Actually I’m representing the Israeli Leukaemia Working Group. We joined as associate members because we see an opportunity to promote medicine with this method of big data and we’re very excited to be part of it with our data from Israel.
Are there additional challenges when combining data from Israel?
There are but I prefer to speak about opportunity, not about the challenges. For us, being part of this project is an opportunity to bring to the front populations that usually are under-represented in databases, patients that we treat in the Middle East. We can use our advantage as a country that is very well computerised and we have very rich data. Actually we see also one important benefit beyond what we can benefit from treatment of the haematological diseases per se. I see myself, I’m a leukaemia doctor but first of all I’m an internist, an internal medicine doctor, and the big data is an opportunity to find things and facts that we are not aware of, something that can benefit our patients or prior to their cancer was diagnosed, of course during their cancer treatment but even after they survive cancer. We usually miss things that maybe these methods will demonstrate as how important they are. So there are much more opportunities than challenges.
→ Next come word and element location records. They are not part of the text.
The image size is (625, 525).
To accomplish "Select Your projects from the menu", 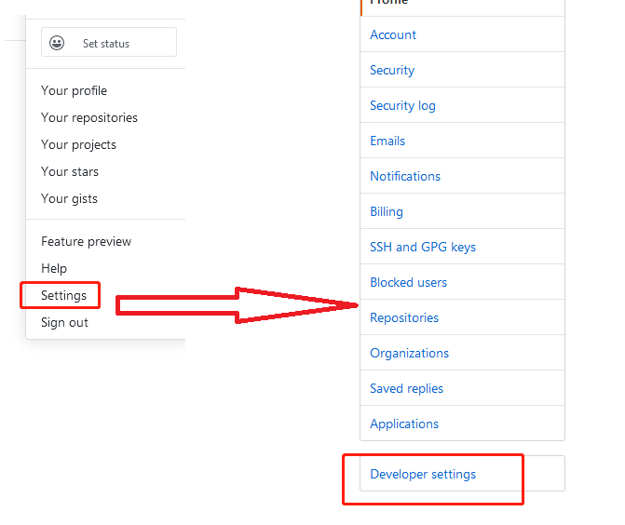I will tap(78, 145).
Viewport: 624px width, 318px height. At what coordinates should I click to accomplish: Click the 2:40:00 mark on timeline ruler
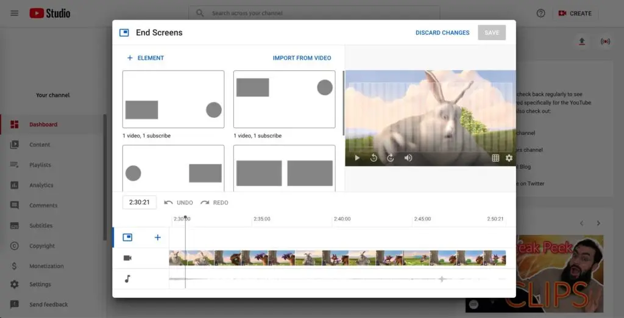(x=342, y=219)
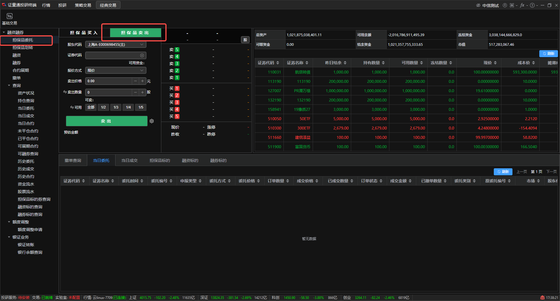Image resolution: width=560 pixels, height=301 pixels.
Task: Click the green 卖出 button
Action: click(106, 121)
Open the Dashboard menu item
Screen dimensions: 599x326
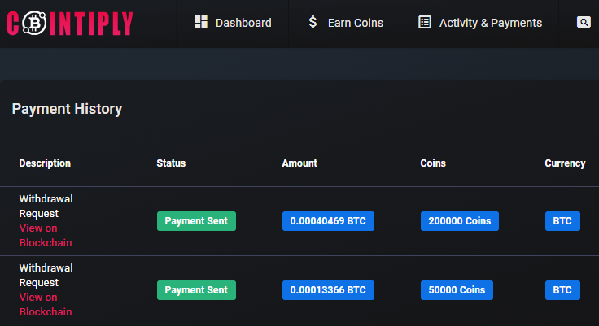coord(233,23)

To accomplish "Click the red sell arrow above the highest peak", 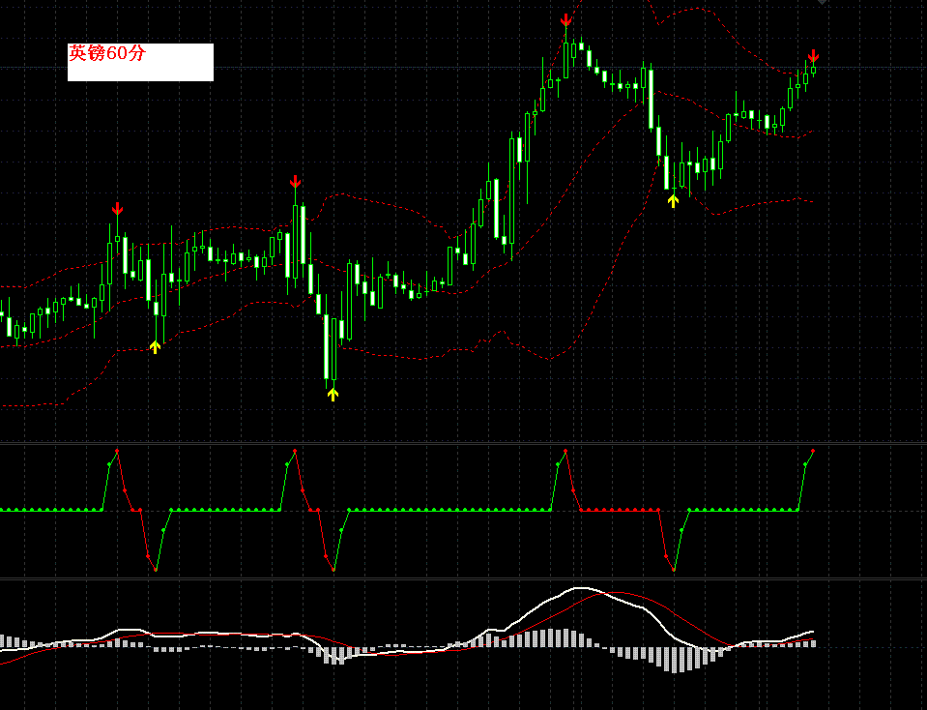I will pos(566,19).
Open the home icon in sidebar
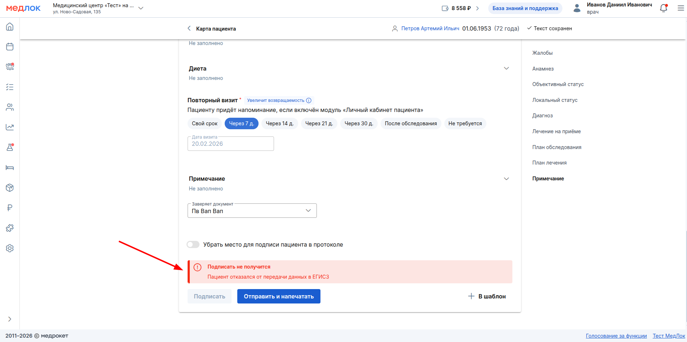687x342 pixels. (10, 27)
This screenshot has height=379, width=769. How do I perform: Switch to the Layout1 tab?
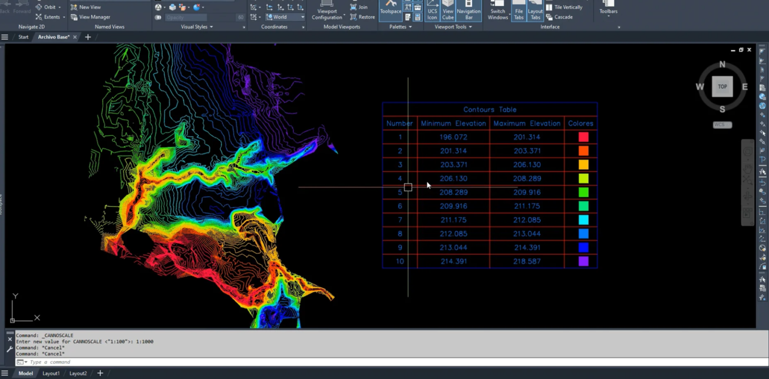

What has to be done your end?
First of all it’s our duty to bring up the data. There are challenges, we need to make everybody cooperate - big data that were collected in different institutions and in different forms - make the data accurate.
What will you hope to learn and bring to projects in Israel?
Obviously I assume that this project will bring up some new insights about how we treat our patients, but I hope to see other things. I want to see things that will help us to diagnose patients better and to treat them after they survive cancer even better.